The third real change is the labor model. This is the one that gets the most attention and that I've written about most carefully, because the framing matters. AI-driven automation is doing work that previously required humans. Not all of it. Not as fast as the breathless coverage suggests, in some categories. Faster than the dismissers want to admit, in others. I'm fine with the automation of IT systems work, that's been my career, and the displacement of work that should have been automated decades ago is overdue, not threatening. The lines I'd draw, and that I've written about at length, are creatives and the cognitive process as IP. The point for this essay is just: the labor model is the part that's actually different, and it's different because the surface of what automation can do is wider, not because the underlying principles changed.

That's what's real.

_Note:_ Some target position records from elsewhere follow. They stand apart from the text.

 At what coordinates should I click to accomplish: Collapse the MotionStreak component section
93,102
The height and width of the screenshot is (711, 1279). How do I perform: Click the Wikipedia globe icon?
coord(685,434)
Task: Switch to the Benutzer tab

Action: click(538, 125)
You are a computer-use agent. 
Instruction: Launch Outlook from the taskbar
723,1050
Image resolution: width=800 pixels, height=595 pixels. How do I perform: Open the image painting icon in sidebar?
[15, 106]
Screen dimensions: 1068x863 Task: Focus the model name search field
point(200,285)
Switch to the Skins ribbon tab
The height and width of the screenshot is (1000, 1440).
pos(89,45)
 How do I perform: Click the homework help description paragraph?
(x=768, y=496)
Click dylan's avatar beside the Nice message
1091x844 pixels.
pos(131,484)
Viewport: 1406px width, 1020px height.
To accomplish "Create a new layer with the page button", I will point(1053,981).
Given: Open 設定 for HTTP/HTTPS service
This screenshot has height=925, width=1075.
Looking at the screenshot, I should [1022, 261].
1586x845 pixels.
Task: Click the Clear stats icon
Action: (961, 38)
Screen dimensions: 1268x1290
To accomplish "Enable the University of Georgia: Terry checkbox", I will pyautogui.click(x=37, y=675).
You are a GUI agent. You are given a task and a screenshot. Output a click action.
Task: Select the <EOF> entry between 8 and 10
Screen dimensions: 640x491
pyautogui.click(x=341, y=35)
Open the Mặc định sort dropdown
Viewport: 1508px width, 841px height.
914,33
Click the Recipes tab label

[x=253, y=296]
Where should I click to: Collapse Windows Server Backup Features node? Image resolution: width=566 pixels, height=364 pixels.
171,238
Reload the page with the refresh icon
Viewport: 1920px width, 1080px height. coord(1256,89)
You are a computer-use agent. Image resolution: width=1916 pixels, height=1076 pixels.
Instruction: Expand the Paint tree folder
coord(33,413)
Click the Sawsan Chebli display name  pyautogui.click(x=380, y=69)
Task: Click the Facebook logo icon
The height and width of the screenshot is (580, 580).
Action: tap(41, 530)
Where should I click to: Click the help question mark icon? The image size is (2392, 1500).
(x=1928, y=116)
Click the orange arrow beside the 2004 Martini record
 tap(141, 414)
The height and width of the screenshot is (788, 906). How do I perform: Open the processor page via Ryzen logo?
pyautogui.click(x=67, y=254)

Now the things that aren't:

The principles haven't changed. Idempotency, declarative state, policy-as-code, observability, every one of those applies to agents, and the teams that try to skip them because "the agent will figure it out" are walking into the same failure modes that vCAC teams walked into in 2010 and OpenStack teams walked into in 2014. The agent that retries a non-idempotent operation is the same problem as the vRA workflow that retries a non-idempotent operation. The agent that has no observability is the same problem as the Kubernetes cluster that has no observability. The fact that the build is a language model instead of a state machine does not change the principles. It changes some of the details, which I'll write about in another piece.

The need for human judgment in the loop hasn't gone away. I covered the framework for this in an AI workforce and the operational implications in treating an AI like an employee. The honest version: agents are powerful, agents are useful, agents need supervision, and the supervision model that actually works looks more like managing a junior engineer than like deploying a service. That's not a regression. It's the reality of where the technology is.

Audit doesn't get easier. If anything it gets harder, which I wrote about in an auditor walks into an AI shop. The trail of "what did the system do and why" is messier when part of the system is a model. The discipline of producing a clean audit trail has to be designed in, exactly the way it had to be designed in for every prior era.

The synthesis

Here's the honest read after sixteen years.

The thing that's most consistent across the eras is that people who internalized the principles outperformed people who learned the tools. vCAC engineers who understood declarative state and idempotency moved cleanly into AWS and then into Kubernetes. People who learned vCAC as a product, without the principles, struggled in every transition. The same pattern is replaying now with agents. The engineers who treat agent orchestration as an extension of the automation discipline they already have (same principles, new foundation) are shipping things that work. The engineers who treat it as a new field with new rules are rediscovering, slowly and painfully, the principles that the field already knew.

What's new is real and worth taking seriously. The unstructured input surface, the context-carrying execution, the labor-model implications, those are genuinely different. They deserve careful thought, and I'll keep writing about them.

What's not new is also real, and the part of this essay I most want to land. The principles persist. They persist because they're principles. The foundation changes; the foundation keeps changing; the discipline that keeps the foundation honest is the same discipline it's been the whole time.

Sixteen years in. That's the read. The tools change. The job doesn't.